二人で入ったのに、一人で出てきたため、係員に不審がられた。
気を取り直し、ジェットコースターに乗ろうと清美が提案すると、勇次郎は頑なに拒否した。
「私こういう絶叫系に憧れていたんですよ。乗りましょうよ」
「お前一人で行けよ。俺は疲れた」
ベンチでジュースを飲む勇次郎を放置して帰ろうかと清美は一瞬考えた。
「なあ、遊園地って楽しいよなあ」
「そうですね」
「だよなあ。何かさあ」
日差しを避けるように手でひさしをつくり、勇次郎は黙ってしまった。彼の言いたいことが清美にはわかった。
清美は日傘を彼の真上に掲げた。
「その気持ちを忘れないでください。カタギで生きるのに必要なことです」
はいはいと、勇次郎は適当に返事をした。清美はその態度に不満を持ったがしつこく言っても聞くような性質でもない。ひとまず社会性の自覚を得たのは大きな収穫である。
「締めくくりに観覧車でも乗りますか」
清美は善意からそう口にしたのだが、勇次郎は窮屈そうに体をかがめ、下を向いた。
「……、行かねえ」
「ああ、成る程。怖いんですね」
「あ? そんなわけあるか。行くぞ、おら」
安い挑発に乗ってくれる。御しやすい。危うくもあるけれど。
平日ということもあって、どのアトラクションも並ばずに容易に乗ることができる。勇次郎は大股でゴンドラに乗り込んだ。
「ちっ……、狭いな。おい、早く乗れよ」
「レディーファーストって言葉知らないんですか。よくホストやってられますね」
「わりいな。つい楽しみでよ」
その割、勇次郎の顔色は優れない。元から色が白い上、さらに病弱そうに見える。
席は二人掛けのものが向かい合わせに一つずつ。距離の近しい者同士なら、一つの席に座っても問題ない。

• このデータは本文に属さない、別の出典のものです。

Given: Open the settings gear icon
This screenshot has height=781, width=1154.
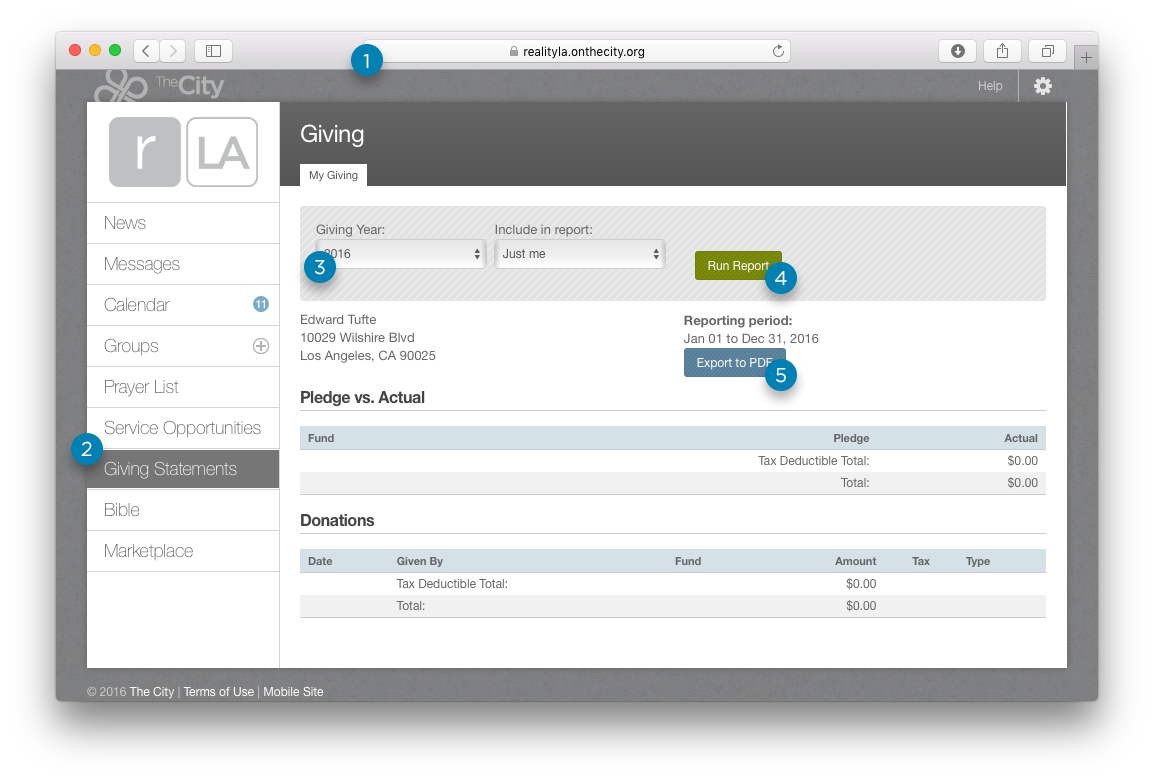Looking at the screenshot, I should tap(1042, 86).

しかし、同僚とはいえ今日初めて出会った二人が縮めてていい距離だろうか。
「あの、狭いので向かいの席に行ってくれませんか」
「……」
控えめに拒否感を表しても、勇次郎は意固地になるばかりだ。
首と首が触れあうたび、清美の肌に鳥肌が立つ。勇次郎の広い肩が清美の小柄な体を容赦なく押しつぶした。

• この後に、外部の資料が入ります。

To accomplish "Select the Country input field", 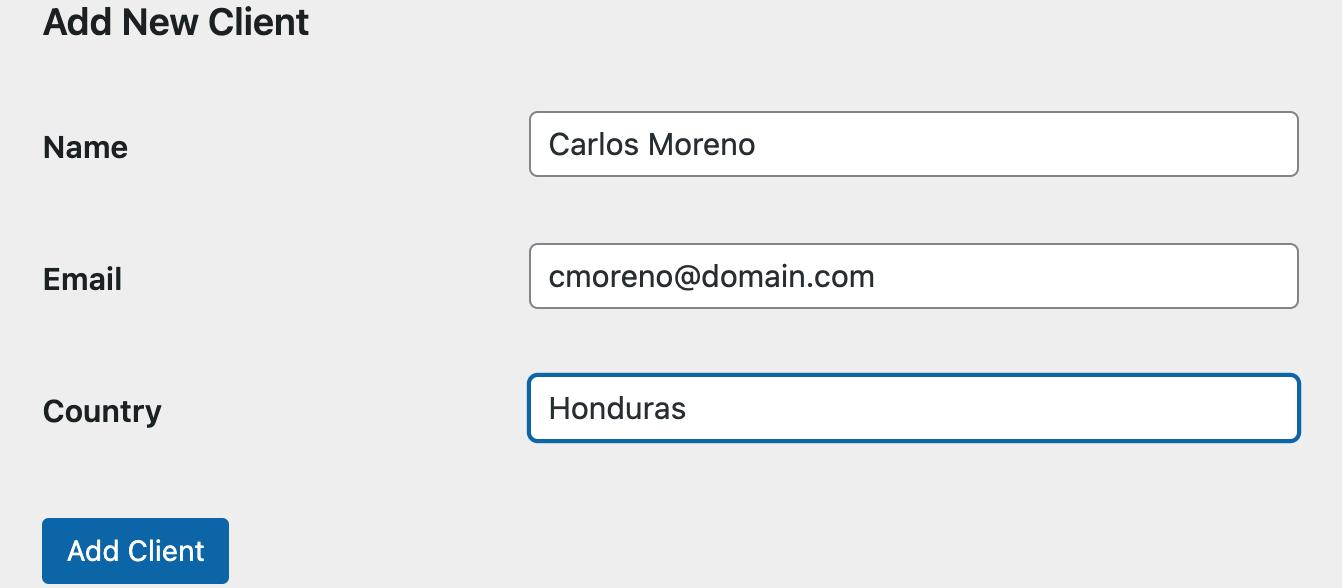I will [x=913, y=408].
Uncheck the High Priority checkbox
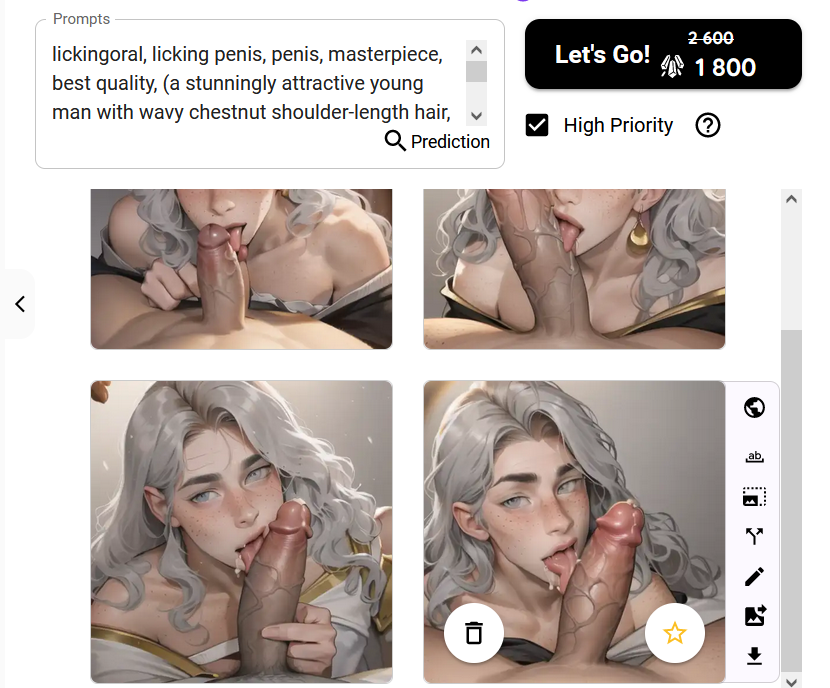Screen dimensions: 830x688 [x=537, y=125]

「やっぱり高い所、苦手なんですね。一体いくつになるんですか」
「今年で百八十六歳だ。……、狭い所もだ」
どうやって棺桶に入るのだろう。吸血鬼の定番なのに。
清美は勇次郎の説得をあきらめ、外の景色に集中した。
家族連れの客の姿が、まばらに目につく。自分たちの作る遊園地にも彼らのような人種がやってくるのだろうか。総統は皆を焦らせるために三日という荒唐無稽な期間を設けたが、今回のプロジェクトは数年前から温めていたものだ。失敗するわけにはいかない。
「お前、本当に遊園地作れると思ってんのか?」
「ええ……、私、勝てない勝負はしない主義ですから」
「ふん、バカが」
確かに事をなすには、愚を被ることも良しとしなければならない場合がある。清美は眼帯を押さえた。
「時間もあまりないですし」
ゴンドラが頂上に到達し、大きく揺れた。勇次郎の震えもそれに比例して大きくなる。そのおかげで清美の独り言は聞かれずにすんだ。